= Nácar-Colunga =

1944 Spanish translation of the Bible

The Nácar-Colunga is a Spanish translation of the Bible originally published in 1944 as the first volume of the recently formed Catholic editorial Biblioteca de Autores Cristianos (Library of Christian Authors). This work was performed by Eloíno Nácar Fúster and Alberto Colunga Cueto. It is the first Catholic Bible in Spanish translated from the original languages (all other Catholic translations of the Bible had been translated from the Latin Vulgate up to that point). It has undergone several editions, with the most recent being from 2024.
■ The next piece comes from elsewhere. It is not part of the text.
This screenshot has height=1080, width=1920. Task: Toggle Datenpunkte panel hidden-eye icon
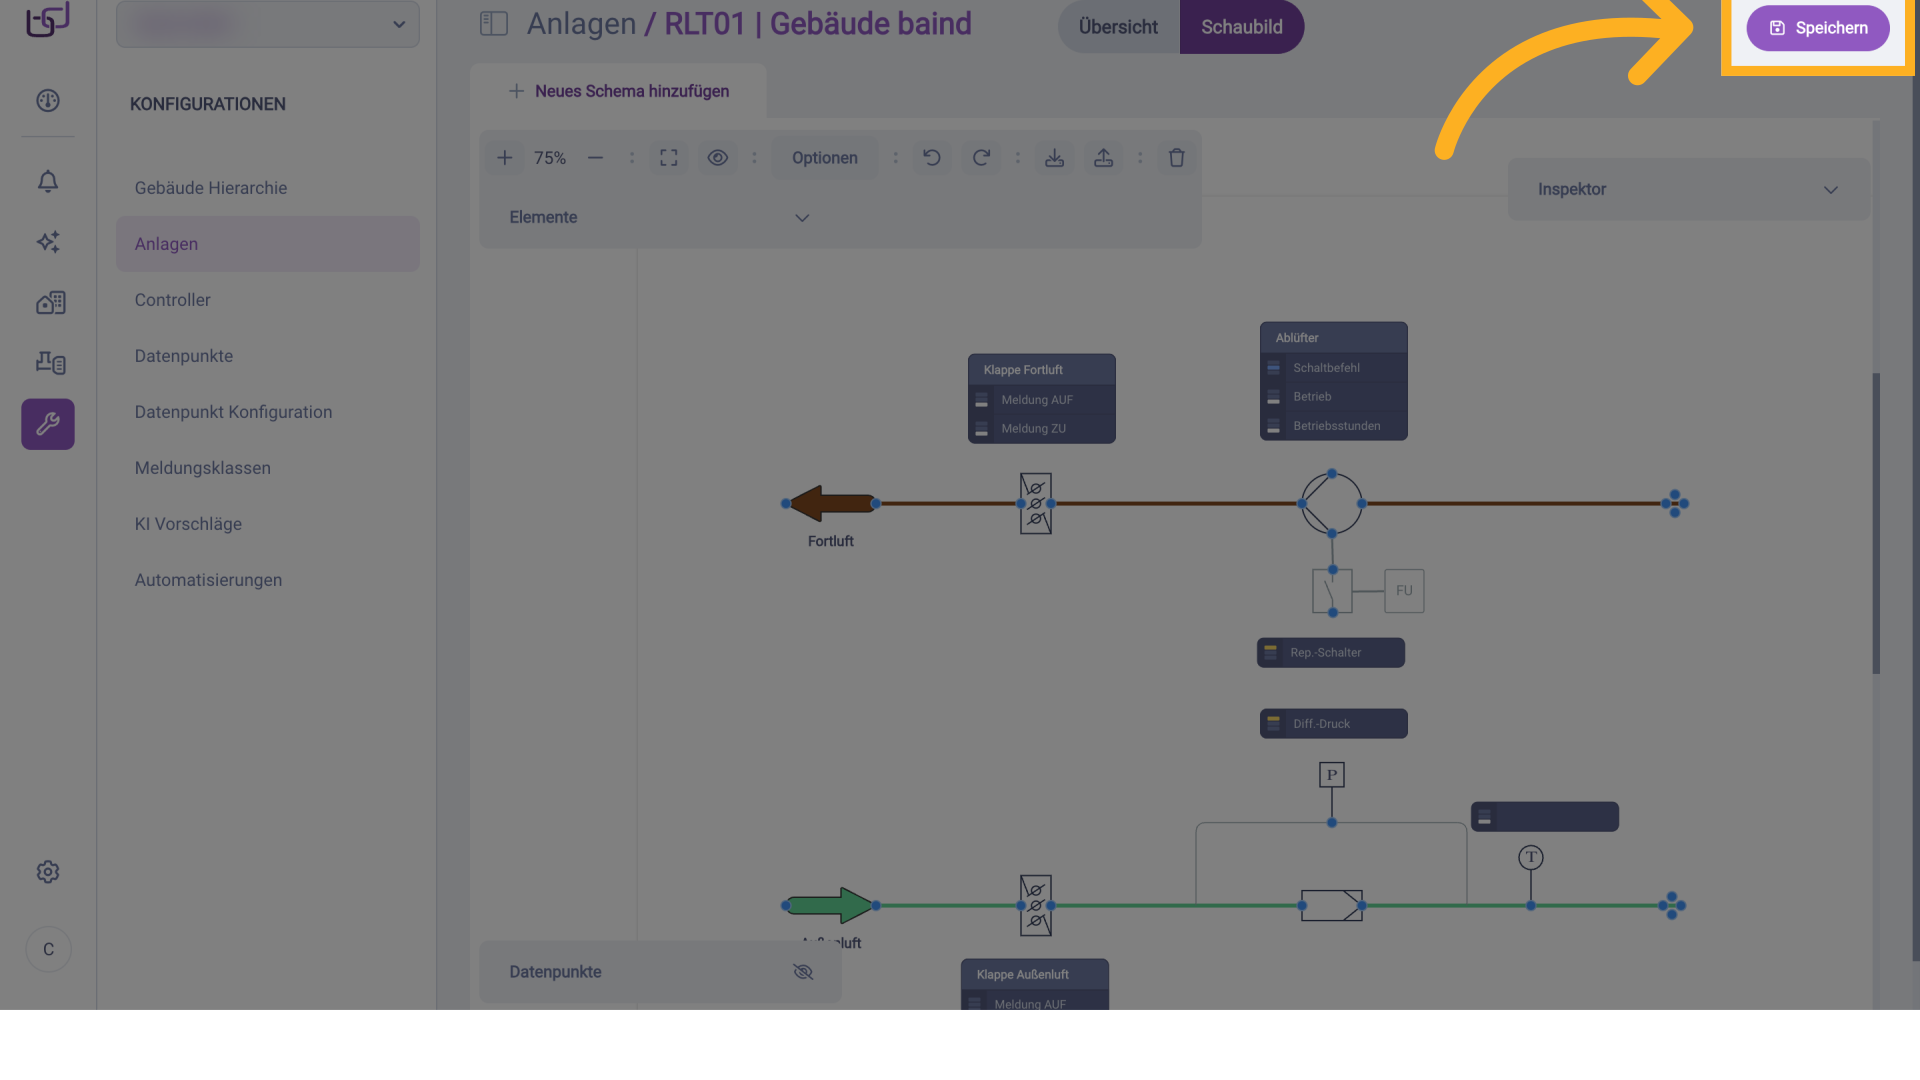tap(803, 972)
Starting in 1961, the professors from the Pontifical University of Salamanca began editing a special edition of the Nácar-Colunga Bible, updating the text and adding substantial commentaries. This edition would be known as the Biblia comentada (Commentated Bible). It was the text from this edition that would serve as the base for the 1966 revision of the Nácar-Colunga done by the Dominican priest Maximiliano García Cordero and which all subsequent editions of the Nácar-Colunga would be based on.

It constitutes one of the most popular Spanish versions in the Roman Catholic Church due to its elegant and poetic style that many find beautiful. Because of this, and because it's the first Spanish Catholic Bible translated from the original languages, it has come to be known as the "Spanish Vulgate" (Spanish: Vulgata española).